**Instructions for the task**
Reproduce the listing below without any changes, from its first line down to and including the line that contains "(x=584, y=805)".

Items listed in a dataset:
---------------

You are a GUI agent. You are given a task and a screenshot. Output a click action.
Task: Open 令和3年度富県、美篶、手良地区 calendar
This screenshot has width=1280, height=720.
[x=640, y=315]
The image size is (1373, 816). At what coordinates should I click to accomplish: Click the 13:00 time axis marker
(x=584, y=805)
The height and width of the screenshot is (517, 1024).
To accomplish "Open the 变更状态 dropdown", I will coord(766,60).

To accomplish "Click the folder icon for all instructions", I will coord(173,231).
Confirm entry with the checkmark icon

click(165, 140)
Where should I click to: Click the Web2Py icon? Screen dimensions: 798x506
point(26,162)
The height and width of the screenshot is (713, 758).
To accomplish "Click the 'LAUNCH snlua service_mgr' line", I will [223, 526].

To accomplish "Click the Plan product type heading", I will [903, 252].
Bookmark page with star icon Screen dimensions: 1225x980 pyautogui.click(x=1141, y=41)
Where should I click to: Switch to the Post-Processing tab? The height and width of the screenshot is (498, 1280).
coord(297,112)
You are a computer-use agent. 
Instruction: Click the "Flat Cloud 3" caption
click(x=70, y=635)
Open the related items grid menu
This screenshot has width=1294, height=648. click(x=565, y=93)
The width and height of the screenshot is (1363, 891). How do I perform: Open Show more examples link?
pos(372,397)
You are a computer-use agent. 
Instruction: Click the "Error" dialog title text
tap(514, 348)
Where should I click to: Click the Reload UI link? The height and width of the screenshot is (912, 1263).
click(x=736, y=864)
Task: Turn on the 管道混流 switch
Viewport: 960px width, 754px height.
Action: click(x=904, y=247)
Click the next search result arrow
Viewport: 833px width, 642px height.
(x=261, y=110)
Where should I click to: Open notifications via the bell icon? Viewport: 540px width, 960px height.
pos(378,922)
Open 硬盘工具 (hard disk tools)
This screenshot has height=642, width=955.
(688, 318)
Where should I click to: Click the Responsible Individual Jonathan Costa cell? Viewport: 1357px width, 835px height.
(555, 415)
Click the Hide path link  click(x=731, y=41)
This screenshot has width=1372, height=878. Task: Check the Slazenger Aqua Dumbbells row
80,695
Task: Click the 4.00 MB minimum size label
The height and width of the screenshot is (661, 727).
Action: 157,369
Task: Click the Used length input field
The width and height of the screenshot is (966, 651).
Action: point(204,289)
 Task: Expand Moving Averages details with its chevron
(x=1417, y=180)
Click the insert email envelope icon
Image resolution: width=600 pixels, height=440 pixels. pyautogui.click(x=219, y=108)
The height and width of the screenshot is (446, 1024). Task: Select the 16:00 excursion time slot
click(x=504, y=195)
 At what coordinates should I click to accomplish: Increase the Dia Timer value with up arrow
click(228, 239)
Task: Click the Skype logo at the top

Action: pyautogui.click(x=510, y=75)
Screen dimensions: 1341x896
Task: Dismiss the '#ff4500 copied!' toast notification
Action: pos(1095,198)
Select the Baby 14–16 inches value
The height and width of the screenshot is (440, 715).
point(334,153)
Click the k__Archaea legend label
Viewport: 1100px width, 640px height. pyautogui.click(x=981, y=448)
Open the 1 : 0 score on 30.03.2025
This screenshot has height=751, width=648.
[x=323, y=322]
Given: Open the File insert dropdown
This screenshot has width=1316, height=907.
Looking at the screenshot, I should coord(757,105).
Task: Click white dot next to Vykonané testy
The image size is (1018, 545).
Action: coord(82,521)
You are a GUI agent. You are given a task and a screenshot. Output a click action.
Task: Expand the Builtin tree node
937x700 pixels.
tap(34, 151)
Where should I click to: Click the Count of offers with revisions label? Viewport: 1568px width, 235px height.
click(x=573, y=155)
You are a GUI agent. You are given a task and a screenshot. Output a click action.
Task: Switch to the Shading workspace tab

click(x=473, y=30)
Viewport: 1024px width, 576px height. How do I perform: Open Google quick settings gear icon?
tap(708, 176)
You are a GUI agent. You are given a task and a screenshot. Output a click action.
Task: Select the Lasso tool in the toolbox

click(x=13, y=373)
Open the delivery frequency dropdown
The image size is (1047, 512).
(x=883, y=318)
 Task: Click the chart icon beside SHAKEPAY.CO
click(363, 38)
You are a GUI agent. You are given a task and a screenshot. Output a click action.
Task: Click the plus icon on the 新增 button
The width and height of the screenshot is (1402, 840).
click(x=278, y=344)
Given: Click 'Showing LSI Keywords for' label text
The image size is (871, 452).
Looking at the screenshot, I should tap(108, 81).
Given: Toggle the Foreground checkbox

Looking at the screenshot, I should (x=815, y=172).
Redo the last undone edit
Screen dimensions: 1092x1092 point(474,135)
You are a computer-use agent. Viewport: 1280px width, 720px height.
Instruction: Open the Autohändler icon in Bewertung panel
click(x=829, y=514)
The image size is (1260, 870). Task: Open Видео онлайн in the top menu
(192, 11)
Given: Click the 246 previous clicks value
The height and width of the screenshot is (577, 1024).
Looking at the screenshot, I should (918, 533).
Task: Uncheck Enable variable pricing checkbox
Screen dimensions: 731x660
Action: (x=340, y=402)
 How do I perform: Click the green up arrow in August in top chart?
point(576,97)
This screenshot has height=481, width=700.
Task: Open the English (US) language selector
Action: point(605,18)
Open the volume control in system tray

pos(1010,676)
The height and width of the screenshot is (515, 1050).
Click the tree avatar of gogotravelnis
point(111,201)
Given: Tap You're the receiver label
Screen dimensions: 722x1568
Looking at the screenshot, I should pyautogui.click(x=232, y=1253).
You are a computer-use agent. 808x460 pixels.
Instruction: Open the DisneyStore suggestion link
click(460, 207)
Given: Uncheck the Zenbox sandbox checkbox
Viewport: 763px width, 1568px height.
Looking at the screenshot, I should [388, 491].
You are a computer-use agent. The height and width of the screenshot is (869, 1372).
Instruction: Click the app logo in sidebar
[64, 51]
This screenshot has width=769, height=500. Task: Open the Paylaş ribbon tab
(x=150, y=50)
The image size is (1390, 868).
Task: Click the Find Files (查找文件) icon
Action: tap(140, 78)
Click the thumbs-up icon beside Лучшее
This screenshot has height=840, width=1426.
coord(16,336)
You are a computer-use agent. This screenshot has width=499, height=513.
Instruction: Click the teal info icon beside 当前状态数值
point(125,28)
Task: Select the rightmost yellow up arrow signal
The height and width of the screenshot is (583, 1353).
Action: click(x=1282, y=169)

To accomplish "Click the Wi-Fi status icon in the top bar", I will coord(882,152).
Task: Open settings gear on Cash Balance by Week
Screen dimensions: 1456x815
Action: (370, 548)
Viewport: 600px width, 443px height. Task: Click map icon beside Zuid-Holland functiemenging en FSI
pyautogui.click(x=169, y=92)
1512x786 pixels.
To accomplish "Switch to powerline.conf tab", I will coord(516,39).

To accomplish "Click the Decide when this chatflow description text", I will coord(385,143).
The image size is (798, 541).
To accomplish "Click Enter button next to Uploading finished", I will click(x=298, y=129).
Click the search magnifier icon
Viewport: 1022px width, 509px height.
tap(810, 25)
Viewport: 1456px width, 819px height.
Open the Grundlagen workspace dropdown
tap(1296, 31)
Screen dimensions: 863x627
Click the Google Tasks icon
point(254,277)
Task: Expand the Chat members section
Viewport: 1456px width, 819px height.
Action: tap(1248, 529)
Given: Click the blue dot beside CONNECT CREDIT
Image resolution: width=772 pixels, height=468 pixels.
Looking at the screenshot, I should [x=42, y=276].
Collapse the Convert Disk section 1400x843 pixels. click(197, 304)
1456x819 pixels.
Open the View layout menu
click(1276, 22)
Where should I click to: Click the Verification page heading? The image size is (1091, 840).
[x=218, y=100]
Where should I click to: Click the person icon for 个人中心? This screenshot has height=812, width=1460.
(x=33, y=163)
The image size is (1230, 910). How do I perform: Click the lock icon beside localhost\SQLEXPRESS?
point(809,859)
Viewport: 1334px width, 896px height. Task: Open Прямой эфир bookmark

---------------

**Task output**
You are a GUI agent. You are given a task and a screenshot. Output a click action.
Task: Open 令和3年度富県、美篶、手良地区 calendar
This screenshot has width=1280, height=720.
[x=640, y=315]
The image size is (1373, 816). At what coordinates should I click to accomplish: Click the 13:00 time axis marker
(x=584, y=805)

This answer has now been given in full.